Anitra Karthic

Anna

Anitra Karthic, MD-MHA Candidate

The Ohio State University College of Medicine

STARS Spotlight: Bridging Clinical Care and Health System Leadership

Why I Developed This Role

I came to medical school, like many students, driven by a desire to care deeply for patients and to practice medicine with integrity. Early on, I believed that doing right by patients meant mastering clinical knowledge and delivering excellent bedside care. What I had not yet appreciated was how profoundly health system design shapes what physicians are able to do for patients.

During my first year, I was introduced to high-value care. Rather than feeling like a new idea, it gave language to values I already held: minimizing harm and aligning care with what matters most to patients. With a peer, I helped develop a three-part high-value care curriculum for our preclinical class at Ohio State. Teaching these principles and studying their impact reinforced my belief that value-based thinking belongs early in medical education.

As I entered clinical training, however, I began to see a deeper tension. I loved patient care, but I also saw how system constraints like time pressure, fragmented workflows, and misaligned incentives often made it harder to practice in ways that aligned with physicians’ values. This led me to ask whether gaps in care reflect knowledge deficits alone, or whether they stem from systems clinicians are not trained to navigate or influence.

Rather than ignoring this dissonance, I chose to explore it. I pursued a Master of Health Administration alongside my medical degree to better understand how strategy, operations, and policy shape clinical practice, and I joined the Choosing Wisely STARS national task force to study how medical students across the country experience high-value care education. These experiences ultimately motivated me to craft a fellowship in value-based care designed to bridge clinical training and health system leadership so that I am not only prepared to care for patients, but also equipped to understand, navigate, and improve the systems in which that care occurs.

How I Developed the Role

This fellowship emerged through a combination of mentorship, persistence, and alignment with institutional priorities that began in September 2024. I had open conversations with faculty mentors about my interests in value-based care, quality, safety, and systems improvement, which led to introductions to health system leaders and physicians who were eager to engage students more meaningfully. I also worked with them to secure funding and finalized the details in March 2025. (I think the secret sauce behind all of this was being a curious student – a lot of them were surprised I even knew about value.)

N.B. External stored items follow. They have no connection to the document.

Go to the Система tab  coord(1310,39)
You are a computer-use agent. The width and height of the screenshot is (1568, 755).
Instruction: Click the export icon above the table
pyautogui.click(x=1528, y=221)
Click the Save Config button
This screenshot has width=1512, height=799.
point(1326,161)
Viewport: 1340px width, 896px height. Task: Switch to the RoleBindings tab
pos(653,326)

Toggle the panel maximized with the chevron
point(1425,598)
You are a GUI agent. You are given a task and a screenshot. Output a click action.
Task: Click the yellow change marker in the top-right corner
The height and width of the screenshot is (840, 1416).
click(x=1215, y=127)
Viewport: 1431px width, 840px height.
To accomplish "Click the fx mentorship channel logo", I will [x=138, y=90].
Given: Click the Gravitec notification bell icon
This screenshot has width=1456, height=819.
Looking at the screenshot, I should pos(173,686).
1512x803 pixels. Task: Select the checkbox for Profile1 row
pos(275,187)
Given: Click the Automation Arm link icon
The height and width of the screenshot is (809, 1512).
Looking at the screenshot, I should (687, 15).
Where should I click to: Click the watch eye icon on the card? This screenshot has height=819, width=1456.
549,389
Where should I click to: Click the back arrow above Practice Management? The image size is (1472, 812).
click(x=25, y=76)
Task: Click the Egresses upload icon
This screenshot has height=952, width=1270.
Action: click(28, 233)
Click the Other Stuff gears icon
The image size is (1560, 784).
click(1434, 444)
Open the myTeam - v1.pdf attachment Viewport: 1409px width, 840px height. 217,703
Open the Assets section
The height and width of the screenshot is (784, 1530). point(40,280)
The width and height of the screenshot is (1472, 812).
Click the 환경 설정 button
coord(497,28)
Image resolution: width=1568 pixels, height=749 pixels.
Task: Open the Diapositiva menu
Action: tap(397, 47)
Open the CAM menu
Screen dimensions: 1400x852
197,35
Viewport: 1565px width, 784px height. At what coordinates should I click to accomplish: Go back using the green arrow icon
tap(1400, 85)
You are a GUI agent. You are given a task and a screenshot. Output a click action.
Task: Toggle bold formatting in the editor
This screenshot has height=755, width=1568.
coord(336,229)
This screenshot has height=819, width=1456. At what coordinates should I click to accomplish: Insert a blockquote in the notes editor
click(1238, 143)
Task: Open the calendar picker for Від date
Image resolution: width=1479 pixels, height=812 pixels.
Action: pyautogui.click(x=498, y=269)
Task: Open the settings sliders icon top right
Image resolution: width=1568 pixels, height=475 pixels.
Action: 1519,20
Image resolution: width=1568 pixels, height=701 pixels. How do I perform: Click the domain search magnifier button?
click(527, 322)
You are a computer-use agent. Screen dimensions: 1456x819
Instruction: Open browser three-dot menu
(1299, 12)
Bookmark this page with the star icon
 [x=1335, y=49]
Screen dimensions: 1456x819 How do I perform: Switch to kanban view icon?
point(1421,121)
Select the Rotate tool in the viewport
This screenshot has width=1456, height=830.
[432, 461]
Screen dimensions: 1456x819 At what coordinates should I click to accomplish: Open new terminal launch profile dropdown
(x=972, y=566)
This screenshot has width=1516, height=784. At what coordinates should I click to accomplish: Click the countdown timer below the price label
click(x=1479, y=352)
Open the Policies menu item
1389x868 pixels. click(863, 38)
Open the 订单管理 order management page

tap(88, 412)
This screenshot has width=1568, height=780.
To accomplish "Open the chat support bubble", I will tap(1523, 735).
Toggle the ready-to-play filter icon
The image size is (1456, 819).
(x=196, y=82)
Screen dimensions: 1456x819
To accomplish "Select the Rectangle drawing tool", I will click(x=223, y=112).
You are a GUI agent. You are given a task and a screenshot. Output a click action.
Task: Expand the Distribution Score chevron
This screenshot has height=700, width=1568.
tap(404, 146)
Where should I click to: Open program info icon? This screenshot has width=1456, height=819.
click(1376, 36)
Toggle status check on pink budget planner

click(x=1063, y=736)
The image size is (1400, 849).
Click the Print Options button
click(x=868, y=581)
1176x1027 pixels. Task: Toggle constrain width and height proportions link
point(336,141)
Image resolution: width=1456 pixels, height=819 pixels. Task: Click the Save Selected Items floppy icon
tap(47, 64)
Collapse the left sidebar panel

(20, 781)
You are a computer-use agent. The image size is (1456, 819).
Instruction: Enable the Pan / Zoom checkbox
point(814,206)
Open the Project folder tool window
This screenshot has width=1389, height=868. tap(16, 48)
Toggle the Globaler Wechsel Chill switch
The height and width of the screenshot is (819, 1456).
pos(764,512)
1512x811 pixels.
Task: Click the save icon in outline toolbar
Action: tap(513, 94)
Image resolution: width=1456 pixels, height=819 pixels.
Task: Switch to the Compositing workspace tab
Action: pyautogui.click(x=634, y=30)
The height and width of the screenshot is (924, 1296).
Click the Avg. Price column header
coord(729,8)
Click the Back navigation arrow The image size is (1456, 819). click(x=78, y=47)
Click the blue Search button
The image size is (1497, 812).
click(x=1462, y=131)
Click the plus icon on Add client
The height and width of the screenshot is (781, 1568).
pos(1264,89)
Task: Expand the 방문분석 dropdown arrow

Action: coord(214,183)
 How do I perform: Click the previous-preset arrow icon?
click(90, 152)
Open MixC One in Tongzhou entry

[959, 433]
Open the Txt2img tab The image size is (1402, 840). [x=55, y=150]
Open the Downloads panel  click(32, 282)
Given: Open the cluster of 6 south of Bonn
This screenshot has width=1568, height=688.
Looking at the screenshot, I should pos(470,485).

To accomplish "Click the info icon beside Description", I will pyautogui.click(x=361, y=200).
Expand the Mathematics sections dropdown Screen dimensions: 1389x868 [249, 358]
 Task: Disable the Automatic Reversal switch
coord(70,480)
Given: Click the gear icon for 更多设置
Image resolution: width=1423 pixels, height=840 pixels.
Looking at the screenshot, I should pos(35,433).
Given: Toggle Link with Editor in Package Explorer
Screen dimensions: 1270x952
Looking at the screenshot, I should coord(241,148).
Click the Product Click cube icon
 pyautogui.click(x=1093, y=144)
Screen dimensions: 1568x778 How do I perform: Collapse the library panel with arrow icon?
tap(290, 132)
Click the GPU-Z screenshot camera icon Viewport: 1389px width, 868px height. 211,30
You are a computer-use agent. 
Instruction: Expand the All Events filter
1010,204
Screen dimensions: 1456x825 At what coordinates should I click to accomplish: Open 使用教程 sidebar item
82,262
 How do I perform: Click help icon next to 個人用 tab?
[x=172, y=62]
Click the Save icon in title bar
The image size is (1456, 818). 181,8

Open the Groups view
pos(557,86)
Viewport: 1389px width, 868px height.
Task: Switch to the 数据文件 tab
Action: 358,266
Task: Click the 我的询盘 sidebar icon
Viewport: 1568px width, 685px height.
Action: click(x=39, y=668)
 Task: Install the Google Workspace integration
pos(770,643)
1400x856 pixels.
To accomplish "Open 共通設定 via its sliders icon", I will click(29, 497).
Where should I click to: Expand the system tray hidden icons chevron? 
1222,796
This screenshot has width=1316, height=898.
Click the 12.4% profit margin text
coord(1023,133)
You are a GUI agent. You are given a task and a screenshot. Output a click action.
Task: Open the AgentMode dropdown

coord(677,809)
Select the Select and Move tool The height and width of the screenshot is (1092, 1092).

My primary mentor and I worked together to design a role that allows me to contribute as a learner by working on real projects tied to physician engagement, value measurement, and improvement strategy. Key steps included identifying a clear value proposition for the health system, securing sponsorship from senior leadership, and defining scope and expectations aligned with my training goals.

What I’m Working on Now

Currently, I work closely with the Chief Quality and Patient Safety Officer on developing and implementing a physician-facing value dashboard designed to make cost and quality data actionable at the point of care. I am also working with the Medical Director of Enhanced Surgical Recovery who is an anesthesiologist (this is the specialty I’m interested in) to support ERAS protocol expansion, bring patient outcomes to all clinicians, and contribute to quality initiatives. With each project, I have also been able to connect with members of the supply chain, finance, and IT teams, which has been eye-opening.

What I have learned is this: value-based transformation at the macro-level is messy and does not begin with policy or vision alone. It begins with people: building trust, generating buy-in, and shared language so all parties involved are satisfied with the outcomes.

Impact on My Career Development

This experience has totally changed how I see my role as a future physician. I now understand that engaging systems is not separate from caring for patients – it’s part of caring for them well. Working alongside leaders has given me practical skills, mentorship, and confidence to ask better questions and participate more constructively across siloes in improvement efforts.

As I look toward finishing medical school and entering residency, I feel more prepared to practice medicine with a systems mindset, advocate for patients within complex environments, and collaborate across disciplines and clinical hierarchies to improve care.  

STARS has shown me the power of student-led, values-driven change and the responsibility we have to speak up, ask hard questions, and imagine better ways forward. I hope sharing this experience encourages you to seek out mentorship and explore ways to engage with health systems leadership. Roles like this don’t require prior expertise…just curiosity, humility, and a commitment to improving care for patients!

Anitra Karthic is a dual-degree MD-MHA student at The Ohio State University College of Medicine with a strong interest in anesthesia, high-value care, quality improvement, and health system leadership. She is currently completing a dean-approved fellowship year working alongside senior health system leaders at The Ohio State University Wexner Medical Center, where she is building and implementing a physician-facing value dashboard, contributing to quality and safety initiatives, and supporting system-level improvement efforts.